Cuando la experiencia de lo que se ha vivido en la barca, se pone ante Dios, enseña.
Necesitamos invitar a Jesús a que venga a sentarse allí, en nuestra barca, junto a nosotros. Él nos acompañará a encontrar la enseñanza que, de momento, se nos escapa.
Lo que Jesús enseñe, no será sino “desde” la barca. Es decir, desde lo vivido y desde quien lo ha vivido. Nuestro diálogo con él, por tanto, tendrá que tener este marco de referencia para evitar irse por las ramas o entrar en discursos que no llevan a nada.
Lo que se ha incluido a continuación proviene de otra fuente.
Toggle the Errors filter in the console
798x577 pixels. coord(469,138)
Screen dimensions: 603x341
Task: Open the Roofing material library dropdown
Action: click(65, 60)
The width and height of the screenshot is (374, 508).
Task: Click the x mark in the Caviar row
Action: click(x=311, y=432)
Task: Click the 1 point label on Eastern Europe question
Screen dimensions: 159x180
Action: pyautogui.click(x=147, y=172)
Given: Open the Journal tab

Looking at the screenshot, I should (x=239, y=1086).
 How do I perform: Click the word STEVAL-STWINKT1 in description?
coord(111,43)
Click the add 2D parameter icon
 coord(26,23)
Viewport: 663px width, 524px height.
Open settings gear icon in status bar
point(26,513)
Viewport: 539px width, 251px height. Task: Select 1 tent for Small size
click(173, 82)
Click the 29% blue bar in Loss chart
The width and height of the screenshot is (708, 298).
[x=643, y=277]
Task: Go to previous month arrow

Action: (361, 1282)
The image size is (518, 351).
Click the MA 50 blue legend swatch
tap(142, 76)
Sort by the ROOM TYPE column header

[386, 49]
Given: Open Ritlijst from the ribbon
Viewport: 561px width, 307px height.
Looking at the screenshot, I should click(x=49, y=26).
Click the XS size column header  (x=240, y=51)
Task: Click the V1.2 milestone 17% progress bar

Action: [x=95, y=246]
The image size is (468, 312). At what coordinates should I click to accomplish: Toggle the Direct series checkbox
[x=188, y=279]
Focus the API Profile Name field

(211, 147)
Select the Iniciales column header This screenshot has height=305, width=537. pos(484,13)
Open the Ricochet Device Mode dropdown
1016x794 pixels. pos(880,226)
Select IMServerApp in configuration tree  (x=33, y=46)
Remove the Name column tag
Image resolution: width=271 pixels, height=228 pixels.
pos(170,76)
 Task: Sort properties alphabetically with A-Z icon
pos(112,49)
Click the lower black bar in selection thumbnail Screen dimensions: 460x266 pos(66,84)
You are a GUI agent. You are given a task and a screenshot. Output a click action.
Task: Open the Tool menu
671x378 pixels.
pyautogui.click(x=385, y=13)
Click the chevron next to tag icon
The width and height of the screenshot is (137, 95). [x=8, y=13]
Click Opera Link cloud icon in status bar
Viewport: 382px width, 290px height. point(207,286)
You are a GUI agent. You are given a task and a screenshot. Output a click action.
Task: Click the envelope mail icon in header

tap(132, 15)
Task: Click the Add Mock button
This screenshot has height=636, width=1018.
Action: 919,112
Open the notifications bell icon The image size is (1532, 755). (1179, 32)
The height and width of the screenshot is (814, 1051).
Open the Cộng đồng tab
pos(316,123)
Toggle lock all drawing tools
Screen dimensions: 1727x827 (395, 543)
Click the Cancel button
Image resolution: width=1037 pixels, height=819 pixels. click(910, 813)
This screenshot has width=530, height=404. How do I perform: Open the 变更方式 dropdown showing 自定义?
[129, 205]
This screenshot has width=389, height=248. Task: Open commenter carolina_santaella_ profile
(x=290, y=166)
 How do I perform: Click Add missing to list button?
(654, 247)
La barca experimenta los efectos de la pesca. De acuerdo a cómo haya sido, vuelve llena o vacía. Y esto se deja sentir: no avanza de igual manera cuando va cargada de peces, que cuando no lo está. Así, la barca, se vuelve imagen de nuestro propio corazón. También él experimenta “cómo vuelve”, después de “sus salidas”. También él siente días “llenos” y “vacíos”; y no avanza igual en unos que en otros.
Ahora bien, si sea como sea que haya sido la pesca, la barca se cuida, también debemos cuidar y proteger el corazón, sea como sea que nos haya ido. Si no, entramos en el descuido y dejadez que suelen seguir a todo desánimo.
¿Cómo se lo cuida? Como a toda barca: a sus tiempos, hay que reparar los efectos propios del “desgaste”. No es un “acorazado”, es una simple barca que sufre los golpes, los cambios de temperatura y las cargas. Si no se lo cuida, aún cuando venga lleno, correrá el peligro de que se le filtre en pequeñas cantidades el agua de la tristeza.
Quien lo repara es Jesús; y lo hace, enseñando por dónde se nos está filtrando el gozo y estamos perdiendo las fuerzas.